Another highlight from day one was Bastille, an indie British band whose strong lead vocalist Dan Smith added the beautiful voice of backing vocalist Bim Amoako to the mix for extra oomph. They made an excellent pair, and she even took on lead vocal duties on a cheeky cover of TLC’s “No Scrubs” — quite a departure from Bastille’s sad/happy songs like “Good Grief,” Pompeii,” and “Things We Lost in the Fire.”

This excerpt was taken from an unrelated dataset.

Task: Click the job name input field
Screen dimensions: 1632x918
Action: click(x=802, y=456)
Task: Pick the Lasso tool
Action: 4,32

I also really enjoyed a set by Jean Dawson, who brought a super random juxtaposition of sweetness and scary to the stage. He looked like a full gangsta-rapper-style dude with a grill, bandana, etc., and then played in front of videos of Teletubbies. He even pulled a little girl (maybe 12 years old) up on stage with him to sing along and play the maracas for a while. This is the kind of thing you (or at I) only get at festivals, and it’s so much fun to see what surprises are in store from stage to stage.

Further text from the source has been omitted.